Après une série d'investigations au sein de grands groupes étatiques --en particulier dans le secteur pétrolier--, la puissante Commission d'inspection disciplinaire (CCDI), le gendarme du Parti communiste chinois, entend désormais se pencher sur le secteur financier.

Une nouvelle salve d'inspections viseront prochainement la Banque populaire de Chine (PBOC, banque centrale), la Commission chinoise de régulation du secteur bancaire (CBRC), l'instance de supervision des assureurs ou encore le régulateur des marchés financiers (CSRC), selon une longue liste postée en ligne vendredi soir.

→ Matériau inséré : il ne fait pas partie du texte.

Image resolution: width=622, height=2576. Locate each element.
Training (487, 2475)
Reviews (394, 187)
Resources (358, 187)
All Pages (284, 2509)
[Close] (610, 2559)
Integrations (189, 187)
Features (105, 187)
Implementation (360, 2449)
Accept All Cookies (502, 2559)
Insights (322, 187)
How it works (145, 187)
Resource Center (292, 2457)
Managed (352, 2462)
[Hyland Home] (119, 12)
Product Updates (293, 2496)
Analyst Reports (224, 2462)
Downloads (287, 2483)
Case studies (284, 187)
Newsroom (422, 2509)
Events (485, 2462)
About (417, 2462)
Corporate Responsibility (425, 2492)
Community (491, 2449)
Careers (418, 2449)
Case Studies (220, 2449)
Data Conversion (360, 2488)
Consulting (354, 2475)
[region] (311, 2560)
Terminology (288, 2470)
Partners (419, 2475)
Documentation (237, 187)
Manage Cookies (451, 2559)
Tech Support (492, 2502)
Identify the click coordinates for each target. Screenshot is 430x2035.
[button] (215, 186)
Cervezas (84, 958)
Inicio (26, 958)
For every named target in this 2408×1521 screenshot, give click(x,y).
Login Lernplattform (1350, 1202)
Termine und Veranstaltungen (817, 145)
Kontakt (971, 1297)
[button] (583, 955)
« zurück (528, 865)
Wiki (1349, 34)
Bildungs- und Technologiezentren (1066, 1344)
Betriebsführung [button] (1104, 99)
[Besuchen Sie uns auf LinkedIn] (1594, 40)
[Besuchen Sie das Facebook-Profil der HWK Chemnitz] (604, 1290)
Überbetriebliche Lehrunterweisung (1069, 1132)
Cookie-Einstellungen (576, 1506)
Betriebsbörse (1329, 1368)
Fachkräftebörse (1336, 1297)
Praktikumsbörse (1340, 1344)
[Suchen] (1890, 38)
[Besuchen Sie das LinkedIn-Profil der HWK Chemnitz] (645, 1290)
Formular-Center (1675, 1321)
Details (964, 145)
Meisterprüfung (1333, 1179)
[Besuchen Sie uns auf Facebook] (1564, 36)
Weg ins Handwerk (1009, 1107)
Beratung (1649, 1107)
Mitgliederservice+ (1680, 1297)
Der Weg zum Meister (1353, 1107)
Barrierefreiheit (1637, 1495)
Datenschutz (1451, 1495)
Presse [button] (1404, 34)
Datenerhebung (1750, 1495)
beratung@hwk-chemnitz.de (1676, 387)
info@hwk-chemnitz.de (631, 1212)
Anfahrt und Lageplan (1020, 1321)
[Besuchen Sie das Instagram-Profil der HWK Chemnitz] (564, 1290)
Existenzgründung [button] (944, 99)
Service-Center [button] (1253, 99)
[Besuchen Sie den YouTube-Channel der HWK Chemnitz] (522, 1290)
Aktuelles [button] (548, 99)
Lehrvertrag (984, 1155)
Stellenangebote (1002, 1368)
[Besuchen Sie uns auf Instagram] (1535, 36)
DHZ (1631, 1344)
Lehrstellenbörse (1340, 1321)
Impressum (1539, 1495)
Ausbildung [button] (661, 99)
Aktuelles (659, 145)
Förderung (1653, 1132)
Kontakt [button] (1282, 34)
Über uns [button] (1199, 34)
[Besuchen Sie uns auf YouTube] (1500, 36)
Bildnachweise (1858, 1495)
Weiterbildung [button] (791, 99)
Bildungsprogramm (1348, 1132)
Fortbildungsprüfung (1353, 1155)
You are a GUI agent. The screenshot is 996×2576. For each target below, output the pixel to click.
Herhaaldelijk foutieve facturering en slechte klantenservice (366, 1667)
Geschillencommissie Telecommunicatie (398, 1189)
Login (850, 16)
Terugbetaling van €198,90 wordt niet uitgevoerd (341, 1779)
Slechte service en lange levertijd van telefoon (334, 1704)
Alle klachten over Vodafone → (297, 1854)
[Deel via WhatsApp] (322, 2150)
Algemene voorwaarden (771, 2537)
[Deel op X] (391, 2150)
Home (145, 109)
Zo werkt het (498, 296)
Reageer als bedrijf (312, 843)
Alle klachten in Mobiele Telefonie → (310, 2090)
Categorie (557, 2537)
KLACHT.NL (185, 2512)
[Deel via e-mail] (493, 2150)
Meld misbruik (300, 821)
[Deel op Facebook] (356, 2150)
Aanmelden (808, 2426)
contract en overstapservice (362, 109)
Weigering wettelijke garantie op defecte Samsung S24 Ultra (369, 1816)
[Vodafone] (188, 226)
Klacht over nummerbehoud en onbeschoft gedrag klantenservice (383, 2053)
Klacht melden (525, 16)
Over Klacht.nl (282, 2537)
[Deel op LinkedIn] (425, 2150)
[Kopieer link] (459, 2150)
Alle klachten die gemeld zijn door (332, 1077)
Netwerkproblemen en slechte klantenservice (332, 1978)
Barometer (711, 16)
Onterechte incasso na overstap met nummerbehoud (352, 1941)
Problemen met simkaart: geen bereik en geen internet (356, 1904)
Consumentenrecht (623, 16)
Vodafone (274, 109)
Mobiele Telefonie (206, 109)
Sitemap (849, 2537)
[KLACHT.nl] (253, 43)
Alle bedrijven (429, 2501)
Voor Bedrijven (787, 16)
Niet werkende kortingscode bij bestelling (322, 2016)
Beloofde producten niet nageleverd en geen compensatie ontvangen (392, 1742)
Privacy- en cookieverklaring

Seront également ciblés le China Investment Corp. (CIC) --le fonds souverain de la deuxième économie mondiale--, les banques commerciales sous contrôle étatique ICBC et Bank of China, ainsi que les principales compagnies d'assurance du pays.

Enfin, le gendarme anticorruption se penchera sur le cas des opérateurs boursiers de Shanghai et de Shenzhen, et sur la maison-mère de Citic Securities, une importante firme de courtage.

Les Bourses de Shanghai et Shenzhen, après s'être envolées de 150% en un an, se sont effondrées de façon spectaculaire à partir de juin, dégringolant de presque 40% en dépit de vigoureuses mesures de soutien adoptées par le gouvernement, dont des achats massifs d'actions par des organismes publics.

Ces interventions forcenées et maladroites de l'Etat avaient fait l'objet de vives critiques, nombre d'experts s'interrogeant sur l'apparente contradiction avec les ambitions de Pékin d'accorder un rôle accru aux marchés et au secteur privé.

Et l'impuissance du gouvernement à stabiliser les Bourses avait renforcé les doutes grandissants sur l'efficacité de sa politique économique, alors que la croissance chinoise connaît un violent ralentissement.

Les autorités chinoises avaient également réagi à la débâcle boursière persistante en lançant tous azimuts des enquêtes policières très médiatisées sur des transactions supposément illégales... avec l'espoir de rassurer ainsi une opinion publique désemparée.

Un cadre de la CSRC et quatre responsables de Citic Securities (la plus grosse maison de courtage du pays en actifs) avaient été arrêtés fin août pour "des infractions liées aux marchés boursiers".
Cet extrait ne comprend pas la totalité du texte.